A Record Find
How The Phantom of the Opera led me to a long-lost musical treasure in Paris
- By Michael Walsh
- Smithsonian magazine, March 2008, Subscribe
With 20 years' hindsight, it's easy to see that it was right there on the page, hiding in plain sight: "It will be remembered that, later, when digging in the substructure of the Opéra, before burying the phonographic records of the artist's voice, the workmen laid bare a corpse." Thus wrote Gaston Leroux in his horror classic, The Phantom of the Opera, first published in 1910.
As readers, we are naturally drawn to the last words of that sentence: "a corpse." Dead bodies—fact or fiction—get our attention. Based on the author's clues, the mind races to the crime scene: "the substructure of the Opéra." And so, in our haste to discover this poor unfortunate's identity, we overlook the most important words of the sentence: "before burying the phonographic records."
Few readers pick up a novel, especially a thriller, expecting a guidebook.

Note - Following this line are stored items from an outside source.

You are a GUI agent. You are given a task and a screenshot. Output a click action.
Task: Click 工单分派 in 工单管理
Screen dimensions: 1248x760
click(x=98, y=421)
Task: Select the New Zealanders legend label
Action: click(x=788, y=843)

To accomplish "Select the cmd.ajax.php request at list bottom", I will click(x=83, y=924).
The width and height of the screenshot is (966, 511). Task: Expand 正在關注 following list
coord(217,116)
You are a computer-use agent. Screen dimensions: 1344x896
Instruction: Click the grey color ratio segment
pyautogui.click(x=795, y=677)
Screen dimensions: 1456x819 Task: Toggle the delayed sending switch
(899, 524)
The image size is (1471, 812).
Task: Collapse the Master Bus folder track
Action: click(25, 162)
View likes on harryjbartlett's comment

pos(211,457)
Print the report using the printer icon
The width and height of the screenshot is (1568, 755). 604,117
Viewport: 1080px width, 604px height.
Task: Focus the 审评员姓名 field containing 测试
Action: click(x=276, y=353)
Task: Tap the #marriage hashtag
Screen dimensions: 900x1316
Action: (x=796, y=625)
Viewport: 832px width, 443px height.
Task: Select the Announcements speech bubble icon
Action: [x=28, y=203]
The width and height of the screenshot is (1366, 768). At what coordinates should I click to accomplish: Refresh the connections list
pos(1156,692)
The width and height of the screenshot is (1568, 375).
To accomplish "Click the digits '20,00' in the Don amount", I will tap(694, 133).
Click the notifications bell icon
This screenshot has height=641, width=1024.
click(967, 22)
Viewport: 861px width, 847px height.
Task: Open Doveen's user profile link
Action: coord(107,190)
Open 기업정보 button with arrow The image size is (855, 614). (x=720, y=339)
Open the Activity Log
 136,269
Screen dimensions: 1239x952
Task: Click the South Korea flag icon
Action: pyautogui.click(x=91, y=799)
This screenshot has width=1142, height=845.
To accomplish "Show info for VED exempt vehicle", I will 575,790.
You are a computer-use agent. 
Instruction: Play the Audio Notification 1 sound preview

They want to be swept away by plot and character; the story's setting is usually an afterthought. Novelists, however, know better. The best fiction is grounded, made real, by its sense of place.
So the question is not, what corpse?
It is, rather, what records?
Music lovers around the world were stunned this past December when the Opéra National de Paris and the Bibliothèque Nationale de France announced a major discovery: a time capsule, dredged up from a subbasement of the Palais Garnier, which is also known as the Opéra. Carefully packed away inside two large metal urns was not just one phantom of the opera but many—24 gramophone discs featuring such long-dead artists as Nellie Melba, Adelina Patti, Emma Calvé and Enrico Caruso. In 1907, the discs had been entombed, like Aida's lovers, beneath a great architectural monument.
Though I am a music lover, I was not among the stunned, for, in 1987, I had rediscovered the room where the records had been cached. Several stories underground, far beneath the rush of traffic on the Place de l'Opéra, I spied a metal door bearing a dusty plaque that had to be wiped and illuminated before it could be read. "Gift of M. Alfred Clark, 28 June, 1907," it said in French. "The room in which are contained the gramophone records." I had bumped into it serendipitously, but I recognized it immediately—not for musical reasons, but for literary ones.
At the time, I was involved in two related projects: a biography of Andrew Lloyd Webber, whose sensational setting of The Phantom of the Opera had been the talk of London for a year, and, for Vanity Fair magazine, an article that featured Sarah Brightman, the Phantom's original Christine (and the then-Mrs. Andrew Lloyd Webber), posing in character around the Palais Garnier, where the novel is set and where the opera company staged its productions from 1875 to the opening of the Opéra de la Bastille in 1989.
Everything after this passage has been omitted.